|
Boost : |
From: Arkadiy Vertleyb (vertleyb_at_[hidden])
Date: 2005-10-09 08:48:47
"Calum Grant" <calum_at_[hidden]> wrote
> In SQL/RML you can index any arbitrarily complicated expression.
>
> If you need to index something complex, you create a column for it. For
> example if you had a table of people, with (name, height, weight). If
> you needed to work with bmi = weight/(height^2), you create another
> column for it.
>
> people.insert(Person(name, height, weight,
> weight/(height*height));
>
> The RTL approach would not need to add the fourth column, and that is an
> advantage that RTL has over RML.
>
> Similarly for self-join. If you wanted to store an all-pairs distance
> between two cities, you create a table (city1, city2, distance).
Right, so that your user has to maintain this "index" by hand. And if you
have many such queries, your user has to manually maintain all these
"indexes". May become a major inconvenience. RTL can do better than that.
> But in practice, in SQL I have never seen an index on anything other
> than a column. Occasionally I have seen a multi-column index. So this
> is why supporting computed indexes has not been a priority for RML.
The priority of RTL has been to provide maximum flexibility for _any_ kind
of query, no matter how complex. With simple queries it's hard to explain
why a relational engine should be used rather than, say, Boost.MultiIndex.
> > 2) RTL can _incrementally_ update any such index when the underlying
> > table has been changed.
>
> Same in RML. You add data, indexes change automatically. You change a
> field in a row, indexes update automatically. Probably more
> efficiently.
Yes, but RML indexes tables, and this is the same as Boost.MultiIndex does.
RTL allows to indexes _any_ expression, which results in completely new
capabilities. I don't consider this, BTW, a weekness of RML -- I consider
this a major strength of RTL. I don't know of any other library or RDBMS
that provides the same.
> > Did I use the most efficient expression for this particular task? Of
> > course not.
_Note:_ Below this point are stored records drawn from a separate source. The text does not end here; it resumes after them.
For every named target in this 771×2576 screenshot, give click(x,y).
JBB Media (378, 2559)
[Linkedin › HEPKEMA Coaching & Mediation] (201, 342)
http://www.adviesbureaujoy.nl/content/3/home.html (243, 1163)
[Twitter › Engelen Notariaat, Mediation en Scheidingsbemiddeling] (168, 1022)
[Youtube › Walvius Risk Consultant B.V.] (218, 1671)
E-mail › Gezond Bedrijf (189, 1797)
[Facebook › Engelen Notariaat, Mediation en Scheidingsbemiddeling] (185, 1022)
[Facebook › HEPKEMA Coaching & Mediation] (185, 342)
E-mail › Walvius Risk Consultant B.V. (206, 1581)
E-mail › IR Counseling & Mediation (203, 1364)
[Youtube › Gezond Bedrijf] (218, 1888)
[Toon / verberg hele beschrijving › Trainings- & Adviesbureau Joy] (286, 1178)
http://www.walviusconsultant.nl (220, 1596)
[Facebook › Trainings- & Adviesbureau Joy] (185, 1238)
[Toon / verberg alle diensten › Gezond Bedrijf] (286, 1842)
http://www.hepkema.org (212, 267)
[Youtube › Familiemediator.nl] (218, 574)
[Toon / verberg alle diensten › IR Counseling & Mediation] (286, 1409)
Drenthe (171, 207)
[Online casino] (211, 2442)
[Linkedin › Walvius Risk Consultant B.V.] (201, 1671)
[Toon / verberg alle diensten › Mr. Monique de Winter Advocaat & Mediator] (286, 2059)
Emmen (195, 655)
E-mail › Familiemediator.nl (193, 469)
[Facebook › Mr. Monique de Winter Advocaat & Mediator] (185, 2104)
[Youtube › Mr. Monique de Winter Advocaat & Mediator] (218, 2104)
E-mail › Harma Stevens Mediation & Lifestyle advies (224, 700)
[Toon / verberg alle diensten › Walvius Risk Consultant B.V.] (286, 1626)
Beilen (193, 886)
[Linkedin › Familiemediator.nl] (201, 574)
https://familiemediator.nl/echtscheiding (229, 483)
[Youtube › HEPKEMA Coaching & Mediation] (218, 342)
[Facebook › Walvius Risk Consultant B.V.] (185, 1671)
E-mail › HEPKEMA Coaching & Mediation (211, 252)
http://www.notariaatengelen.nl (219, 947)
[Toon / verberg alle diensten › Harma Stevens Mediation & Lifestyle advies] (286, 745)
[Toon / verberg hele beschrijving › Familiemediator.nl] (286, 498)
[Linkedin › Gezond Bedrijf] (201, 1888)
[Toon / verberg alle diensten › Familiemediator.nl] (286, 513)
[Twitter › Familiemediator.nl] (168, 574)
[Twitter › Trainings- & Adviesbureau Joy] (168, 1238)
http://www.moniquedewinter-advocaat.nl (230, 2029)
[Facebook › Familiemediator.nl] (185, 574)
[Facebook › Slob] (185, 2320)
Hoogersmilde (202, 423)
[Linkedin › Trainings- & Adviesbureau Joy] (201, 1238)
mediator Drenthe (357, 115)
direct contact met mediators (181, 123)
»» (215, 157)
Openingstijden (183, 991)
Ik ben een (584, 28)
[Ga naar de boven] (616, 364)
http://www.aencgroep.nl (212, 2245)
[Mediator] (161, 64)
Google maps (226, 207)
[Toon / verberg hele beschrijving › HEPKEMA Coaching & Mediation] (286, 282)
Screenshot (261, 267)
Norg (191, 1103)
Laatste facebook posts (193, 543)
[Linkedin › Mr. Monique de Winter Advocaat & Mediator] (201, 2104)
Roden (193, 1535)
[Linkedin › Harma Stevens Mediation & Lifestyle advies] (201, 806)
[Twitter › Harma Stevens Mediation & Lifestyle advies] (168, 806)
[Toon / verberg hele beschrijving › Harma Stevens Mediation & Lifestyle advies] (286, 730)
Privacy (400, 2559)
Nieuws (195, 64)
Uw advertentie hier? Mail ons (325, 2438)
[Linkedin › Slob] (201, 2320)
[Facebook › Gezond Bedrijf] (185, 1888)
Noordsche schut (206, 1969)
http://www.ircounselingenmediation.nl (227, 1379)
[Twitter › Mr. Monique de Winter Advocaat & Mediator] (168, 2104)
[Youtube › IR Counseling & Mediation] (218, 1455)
I used cross-product where I would use a range (or merge)
>
> > join otherwise. I did it _intentionally_, because I wanted to provide
>
> > an analogy of a complicated condition, such condition for which
> > optimization is simply not possible.
> >
> > I am pretty sure your library figured out how to do this query
> > efficiently, without considering every possible combination (it didn't
>
> > consider 10^12 combinations, did it?). However, what it would do if
> > the condition was more complicated? Like calculating the distance,
> > matching people by certain characteristics, etc.? RTL can build an
> > index on even slow expression, after which subsequent queries become a
>
> > few orders of magnitude faster. And the indexes are not broken when
> > the tables are changed.
>
> That is a nice idea. One could generalize - have a generic observer on
> any container. It could turn your entire application data-driven.
> Nice. I have seen observer-driven architectures work extremely well in
> practice.
We don't use observer -- we think it's too expensive. We utilize our
transaction mechanism instead. We store all the modifications inside the
transaction object, and, when transaction is committed, re-calculate every
index involved.
> > Having said all this, RTL doesn't enforce this kind of usage. If the
> > query needs to be executed only once, or if one doesn't want to consum
>
> > memory for indexes, any appropriate relational expression can be
> > built, with any number of indexes in different nodes, to achieve
> > needed tradeof between speed, initial response, memory consumption,
> > etc. My firm belief is that this kind of flexibility is simply
> > impossible with SQL-like approach.
>
> I wouldn't knock the SQL approach - it is an extremely effective
> paradigm for data query and represention. There are some things that
> would not be possible in SQL, but one can always work around them. For
> example maintaining an all-pairs distance between two cities. One can
> simply declare a table (city1, city2, distance), and index on the
> columns you wanted. Whereas in RTL this data would be stored implicitly
> in an index, RML would require an explicit table.
IMO, SQL is so successfull because of the client-server architecture. Any
scripting language would do -- SQL just happend to win the market. AFAIK,
the database comunity is not really considering SQL the way to proceed.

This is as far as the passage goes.